The problem. Below are some entries. Copy out the part that opens with the line containing "This screenshot has height=444, width=521." and closes with the line containing "coord(24,976)", reproducing every line without any change.

Entries.
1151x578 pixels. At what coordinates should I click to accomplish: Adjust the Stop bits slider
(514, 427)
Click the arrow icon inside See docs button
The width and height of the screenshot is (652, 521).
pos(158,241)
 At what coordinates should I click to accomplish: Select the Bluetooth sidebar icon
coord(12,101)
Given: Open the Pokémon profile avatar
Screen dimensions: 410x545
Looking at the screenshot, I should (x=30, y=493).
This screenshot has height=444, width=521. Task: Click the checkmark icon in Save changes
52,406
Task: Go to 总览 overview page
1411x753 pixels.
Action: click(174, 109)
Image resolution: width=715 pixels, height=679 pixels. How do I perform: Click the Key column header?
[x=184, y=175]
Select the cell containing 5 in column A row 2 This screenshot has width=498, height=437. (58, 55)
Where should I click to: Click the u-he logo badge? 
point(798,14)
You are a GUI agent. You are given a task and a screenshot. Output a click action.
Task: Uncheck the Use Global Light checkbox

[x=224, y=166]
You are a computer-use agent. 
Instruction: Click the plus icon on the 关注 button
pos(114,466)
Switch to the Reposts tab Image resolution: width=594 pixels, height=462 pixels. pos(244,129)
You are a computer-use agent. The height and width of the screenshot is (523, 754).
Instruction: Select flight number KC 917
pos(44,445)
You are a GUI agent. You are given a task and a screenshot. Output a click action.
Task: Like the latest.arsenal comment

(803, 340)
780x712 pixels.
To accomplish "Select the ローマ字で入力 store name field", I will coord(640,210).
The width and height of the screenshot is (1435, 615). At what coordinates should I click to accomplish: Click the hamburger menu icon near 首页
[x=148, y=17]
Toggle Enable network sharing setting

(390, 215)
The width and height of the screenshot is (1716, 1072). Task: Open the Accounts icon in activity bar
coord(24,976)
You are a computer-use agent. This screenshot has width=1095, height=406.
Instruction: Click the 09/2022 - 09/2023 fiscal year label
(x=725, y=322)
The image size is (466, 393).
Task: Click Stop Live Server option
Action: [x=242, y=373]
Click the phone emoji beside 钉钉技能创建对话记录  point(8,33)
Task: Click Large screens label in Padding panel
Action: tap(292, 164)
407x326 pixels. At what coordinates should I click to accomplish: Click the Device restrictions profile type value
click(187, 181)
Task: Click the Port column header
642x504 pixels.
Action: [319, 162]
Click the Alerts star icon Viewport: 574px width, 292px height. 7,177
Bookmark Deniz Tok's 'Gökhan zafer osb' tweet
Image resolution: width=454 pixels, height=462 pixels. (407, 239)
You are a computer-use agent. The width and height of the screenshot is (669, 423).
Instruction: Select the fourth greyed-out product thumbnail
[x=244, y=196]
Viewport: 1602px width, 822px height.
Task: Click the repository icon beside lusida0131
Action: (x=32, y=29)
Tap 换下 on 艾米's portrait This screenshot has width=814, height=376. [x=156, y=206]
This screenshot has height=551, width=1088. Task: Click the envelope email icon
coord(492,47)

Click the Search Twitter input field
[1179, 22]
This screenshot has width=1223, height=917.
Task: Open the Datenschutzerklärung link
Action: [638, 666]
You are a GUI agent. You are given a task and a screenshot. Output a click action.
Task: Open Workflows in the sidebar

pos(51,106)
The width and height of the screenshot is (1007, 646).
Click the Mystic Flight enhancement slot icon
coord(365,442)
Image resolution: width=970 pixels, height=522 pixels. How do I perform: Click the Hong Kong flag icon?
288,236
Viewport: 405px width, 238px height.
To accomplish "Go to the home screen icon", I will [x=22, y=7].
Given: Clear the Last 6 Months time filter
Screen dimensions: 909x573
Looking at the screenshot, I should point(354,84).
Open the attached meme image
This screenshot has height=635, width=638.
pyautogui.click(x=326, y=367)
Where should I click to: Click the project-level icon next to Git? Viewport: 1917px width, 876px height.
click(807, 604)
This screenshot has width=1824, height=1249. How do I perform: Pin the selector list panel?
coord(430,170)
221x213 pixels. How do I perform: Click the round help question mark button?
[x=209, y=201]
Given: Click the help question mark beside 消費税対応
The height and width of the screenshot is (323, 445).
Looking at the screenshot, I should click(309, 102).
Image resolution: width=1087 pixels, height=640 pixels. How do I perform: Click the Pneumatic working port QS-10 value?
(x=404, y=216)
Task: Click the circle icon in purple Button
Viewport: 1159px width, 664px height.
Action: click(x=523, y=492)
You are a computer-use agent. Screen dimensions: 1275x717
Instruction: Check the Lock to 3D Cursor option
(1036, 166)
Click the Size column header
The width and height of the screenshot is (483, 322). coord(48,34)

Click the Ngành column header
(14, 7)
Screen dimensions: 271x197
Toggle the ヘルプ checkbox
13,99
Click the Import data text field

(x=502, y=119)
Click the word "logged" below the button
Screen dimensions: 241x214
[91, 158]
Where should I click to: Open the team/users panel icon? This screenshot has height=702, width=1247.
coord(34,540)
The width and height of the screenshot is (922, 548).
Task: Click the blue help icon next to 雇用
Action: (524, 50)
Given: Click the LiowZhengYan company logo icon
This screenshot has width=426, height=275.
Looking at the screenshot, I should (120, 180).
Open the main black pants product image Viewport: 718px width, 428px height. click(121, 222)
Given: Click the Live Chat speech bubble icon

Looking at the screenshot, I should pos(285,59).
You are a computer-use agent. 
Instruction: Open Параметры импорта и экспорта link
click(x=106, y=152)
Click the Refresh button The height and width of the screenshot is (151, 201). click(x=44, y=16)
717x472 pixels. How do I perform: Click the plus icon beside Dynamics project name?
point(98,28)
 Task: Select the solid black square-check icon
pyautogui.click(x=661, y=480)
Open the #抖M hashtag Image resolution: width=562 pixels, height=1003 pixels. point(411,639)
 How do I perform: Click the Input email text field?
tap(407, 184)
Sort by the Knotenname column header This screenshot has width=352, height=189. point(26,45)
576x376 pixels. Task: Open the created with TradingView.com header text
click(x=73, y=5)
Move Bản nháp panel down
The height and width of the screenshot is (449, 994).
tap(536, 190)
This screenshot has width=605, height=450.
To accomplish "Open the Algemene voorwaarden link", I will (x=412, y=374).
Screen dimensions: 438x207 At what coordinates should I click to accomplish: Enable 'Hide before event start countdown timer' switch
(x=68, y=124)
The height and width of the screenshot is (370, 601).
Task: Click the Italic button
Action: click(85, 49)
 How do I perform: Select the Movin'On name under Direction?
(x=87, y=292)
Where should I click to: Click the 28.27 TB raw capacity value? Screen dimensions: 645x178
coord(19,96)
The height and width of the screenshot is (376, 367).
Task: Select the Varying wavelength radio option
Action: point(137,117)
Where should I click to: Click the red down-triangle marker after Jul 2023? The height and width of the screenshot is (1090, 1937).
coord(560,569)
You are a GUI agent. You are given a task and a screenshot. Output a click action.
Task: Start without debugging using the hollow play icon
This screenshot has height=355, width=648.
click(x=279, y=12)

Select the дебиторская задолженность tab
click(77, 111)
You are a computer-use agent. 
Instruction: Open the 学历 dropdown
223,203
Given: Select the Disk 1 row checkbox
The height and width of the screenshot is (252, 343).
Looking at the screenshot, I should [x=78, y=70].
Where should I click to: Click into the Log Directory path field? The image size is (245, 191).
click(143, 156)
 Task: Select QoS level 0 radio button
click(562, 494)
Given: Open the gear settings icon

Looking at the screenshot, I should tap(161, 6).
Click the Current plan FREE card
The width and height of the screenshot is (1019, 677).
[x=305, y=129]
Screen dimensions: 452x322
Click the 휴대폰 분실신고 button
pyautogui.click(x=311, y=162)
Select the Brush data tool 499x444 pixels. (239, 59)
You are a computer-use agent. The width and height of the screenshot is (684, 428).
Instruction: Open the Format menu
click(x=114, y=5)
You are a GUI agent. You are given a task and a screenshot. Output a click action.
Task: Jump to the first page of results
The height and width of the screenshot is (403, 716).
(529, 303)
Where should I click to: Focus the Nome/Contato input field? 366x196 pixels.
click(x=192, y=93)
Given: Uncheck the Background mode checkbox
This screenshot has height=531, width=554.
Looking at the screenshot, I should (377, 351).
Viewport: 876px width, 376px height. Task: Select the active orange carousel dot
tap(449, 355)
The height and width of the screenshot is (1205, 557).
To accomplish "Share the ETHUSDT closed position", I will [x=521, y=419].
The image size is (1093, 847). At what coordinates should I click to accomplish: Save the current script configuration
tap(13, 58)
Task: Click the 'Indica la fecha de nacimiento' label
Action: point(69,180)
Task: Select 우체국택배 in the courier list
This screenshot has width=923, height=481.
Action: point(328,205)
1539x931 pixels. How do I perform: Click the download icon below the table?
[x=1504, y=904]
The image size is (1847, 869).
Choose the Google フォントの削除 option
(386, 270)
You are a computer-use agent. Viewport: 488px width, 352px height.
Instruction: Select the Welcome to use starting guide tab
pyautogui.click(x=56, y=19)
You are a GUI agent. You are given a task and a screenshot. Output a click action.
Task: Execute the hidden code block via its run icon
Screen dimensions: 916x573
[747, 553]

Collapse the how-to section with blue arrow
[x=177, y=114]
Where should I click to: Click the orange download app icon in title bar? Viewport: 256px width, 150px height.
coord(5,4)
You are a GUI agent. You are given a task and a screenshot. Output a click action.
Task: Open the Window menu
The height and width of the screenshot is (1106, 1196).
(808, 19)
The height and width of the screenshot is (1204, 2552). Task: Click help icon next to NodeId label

Reply to the task.
This screenshot has height=444, width=521. Task: Click the checkmark icon in Save changes
52,406
Task: Go to 总览 overview page
1411x753 pixels.
Action: click(174, 109)
Image resolution: width=715 pixels, height=679 pixels. How do I perform: Click the Key column header?
[x=184, y=175]
Select the cell containing 5 in column A row 2 This screenshot has width=498, height=437. (58, 55)
Where should I click to: Click the u-he logo badge? 
point(798,14)
You are a GUI agent. You are given a task and a screenshot. Output a click action.
Task: Uncheck the Use Global Light checkbox

[x=224, y=166]
You are a computer-use agent. 
Instruction: Click the plus icon on the 关注 button
pos(114,466)
Switch to the Reposts tab Image resolution: width=594 pixels, height=462 pixels. pos(244,129)
You are a computer-use agent. The height and width of the screenshot is (523, 754).
Instruction: Select flight number KC 917
pos(44,445)
You are a GUI agent. You are given a task and a screenshot. Output a click action.
Task: Like the latest.arsenal comment

(803, 340)
780x712 pixels.
To accomplish "Select the ローマ字で入力 store name field", I will coord(640,210).
The width and height of the screenshot is (1435, 615). At what coordinates should I click to accomplish: Click the hamburger menu icon near 首页
[x=148, y=17]
Toggle Enable network sharing setting

(390, 215)
The width and height of the screenshot is (1716, 1072). Task: Open the Accounts icon in activity bar
coord(24,976)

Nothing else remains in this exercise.